There is something about geological maps from the early twentieth century! Their colors seem more vivid than those of modern maps. Even their legends are more interesting: geological maps are special-purpose maps made to show geological features. Rock units or geologic strata are shown by color or symbols to indicate where they are exposed at the surface.
Bedding planes and structural features such as faults, folds, foliations, and lineations are shown with strike and dip or trend and plunge symbols which give these features three-dimensional orientations.
Stratigraphic contour lines may be used to illustrate the surface of a selected stratum illustrating the subsurface topographic trends of the strata. They offer a glimpse of the transportation infrastructure (steam and electric railroads, trails, ferry landings), landscape features that may not be visible today (salt marshes, swamps, tidal flats, escarpments, rock outcrops), and geology (stony and gravelly areas, quarries).
The oldest preserved geologic map is the Turin papyrus (1150 BCE), which shows the location of building stone and gold deposits in Egypt.
Among the various branches of science, the earth sciences, especially geology, are most dependent on maps. Geology was the exciting new science of the nineteenth century, much like space exploration or biotechnology in the twentieth. New concepts appeared of unimaginably vast spans of time, of strange extinct creatures, of systematic ways of exploring for economic minerals.
A small but creditable geological map of the United States was produced in 1809 by William Maclure. In 1807, Maclure undertook the self-imposed task of making a geological survey of the United States. He traversed and mapped nearly every state in the Union. During the rigorous two-year period of his survey, he crossed and recrossed the Allegheny Mountains some 50 times.
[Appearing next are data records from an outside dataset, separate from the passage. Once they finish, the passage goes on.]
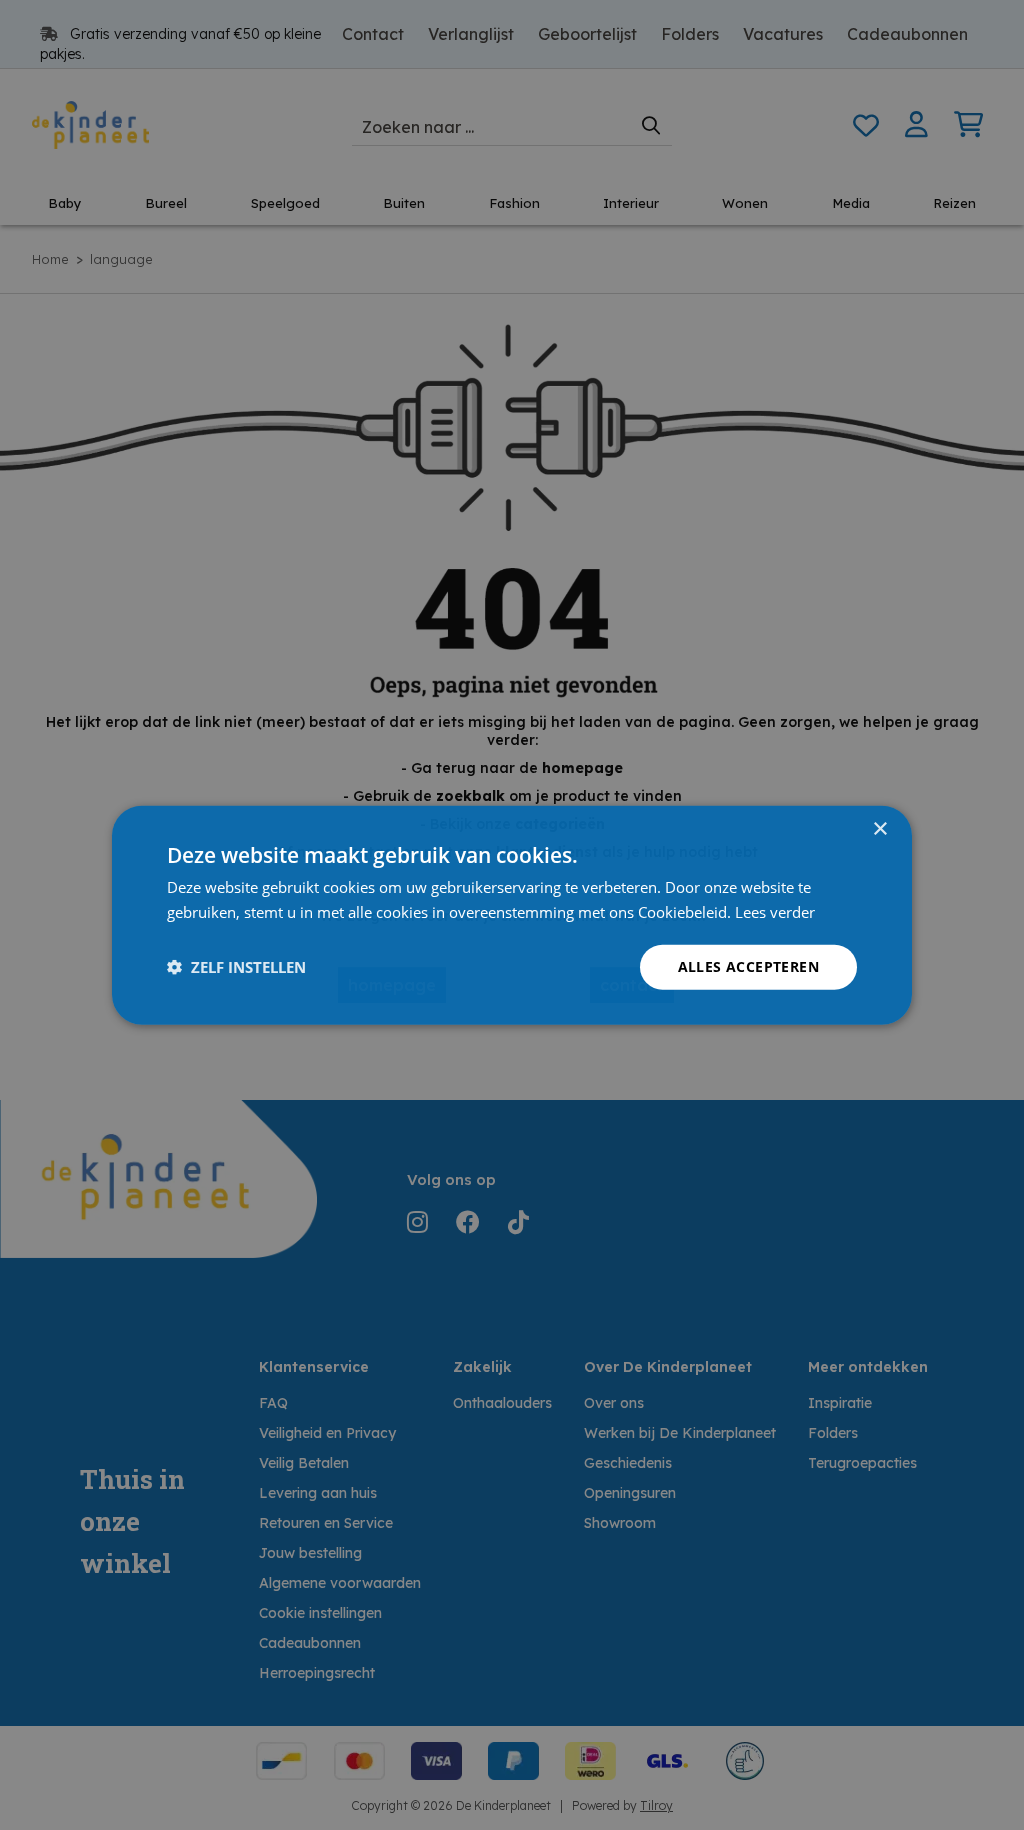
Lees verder (775, 912)
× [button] (879, 829)
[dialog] (512, 915)
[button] (236, 967)
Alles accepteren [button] (748, 966)
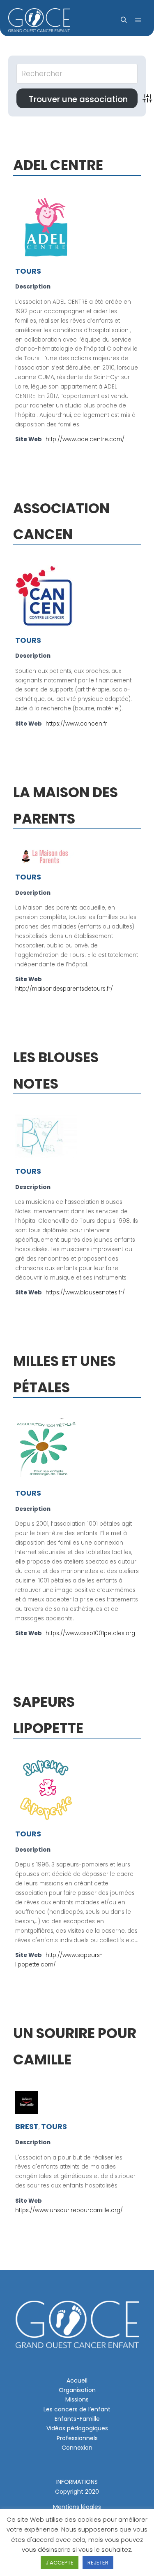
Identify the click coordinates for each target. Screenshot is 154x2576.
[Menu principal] (138, 20)
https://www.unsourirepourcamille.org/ (69, 2210)
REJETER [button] (97, 2563)
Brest (27, 2126)
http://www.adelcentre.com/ (85, 439)
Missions (77, 2399)
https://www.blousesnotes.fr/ (85, 1292)
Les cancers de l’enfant (77, 2409)
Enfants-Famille (77, 2419)
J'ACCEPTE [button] (60, 2563)
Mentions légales (77, 2507)
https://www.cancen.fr (76, 724)
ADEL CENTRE (58, 165)
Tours (28, 271)
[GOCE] (39, 20)
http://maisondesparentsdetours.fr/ (64, 989)
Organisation (77, 2390)
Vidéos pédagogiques (77, 2428)
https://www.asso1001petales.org (90, 1633)
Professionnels (77, 2438)
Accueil (77, 2380)
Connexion (77, 2447)
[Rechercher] (123, 20)
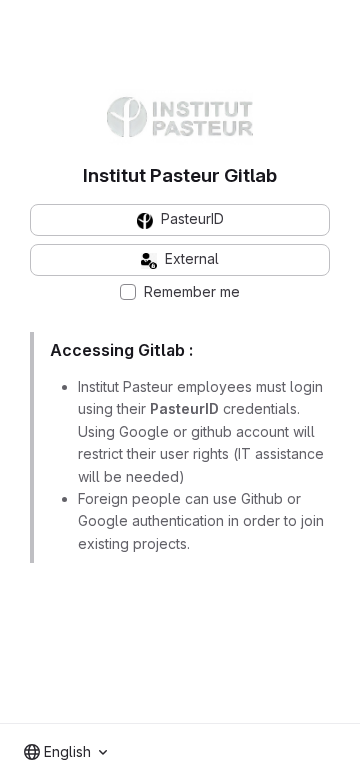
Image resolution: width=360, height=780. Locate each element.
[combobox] (65, 752)
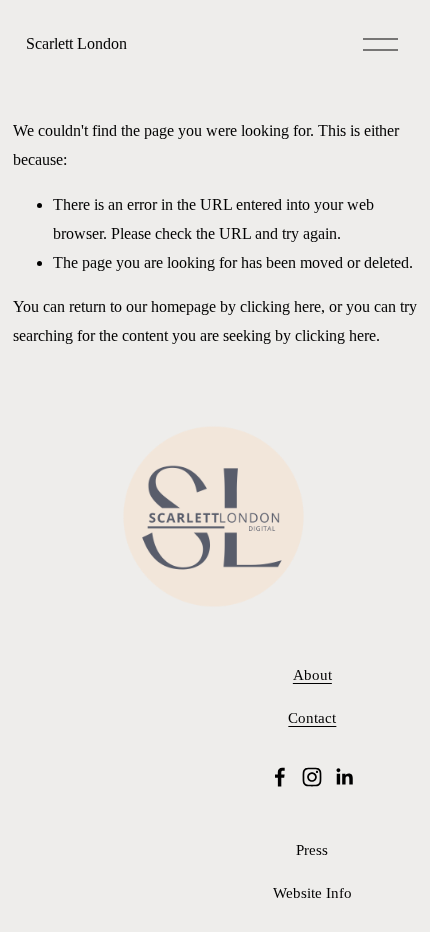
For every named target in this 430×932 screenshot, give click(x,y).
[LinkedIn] (344, 777)
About (312, 675)
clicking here (280, 306)
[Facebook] (280, 777)
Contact (312, 718)
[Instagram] (312, 777)
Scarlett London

The first geologic map of Great Britain was created by William Smith in 1815.
In France by 1868, Napoleon III decreed that geological mapping would be central government expense and implemented by the Service Géologiques des Mines within the Ministère des Travaux Publics.
Maps were published as the Carte Géologique de la France at 1:320,000 scale and as the Carte Géologique Detaillé de la France at 1:80,000. Although the 1:80,000 scale was formally ended in 1925 and replaced by the 1:50,000 scale, it continued to be produced until 1971.
By the second half of the 19th century most European nations had detailed geographical maps. At the end of the century, these surveys were bought together in the "Carte Géologique Internationale d'Europe" (1:1,500,000), which was one of the first important international maps made with the cooperation of various governments. For this map, an international color scheme was adopted to replace the arbitrary colors of earlier maps.
The United States did not lag behind the European countries in geological mapping. From early 1830 to 1840, most of the eastern states were geologically mapped by such brilliant men as W.B.Rogers of Virginia and Edward Hitchcock of Massachusetts. For the history of geological surveys in the United States the interested collector is referred to George P.Merril, Contribution to a History of American State Geological and Natural History Surveys.
TINTS AND COLOURS.
Most geographical maps are "chromochromatic", that is, the areas which are underlain by the same formation have the same color or pattern. Geologic maps can be successfully made in black-and-white patterns if the judgment is used in their selection.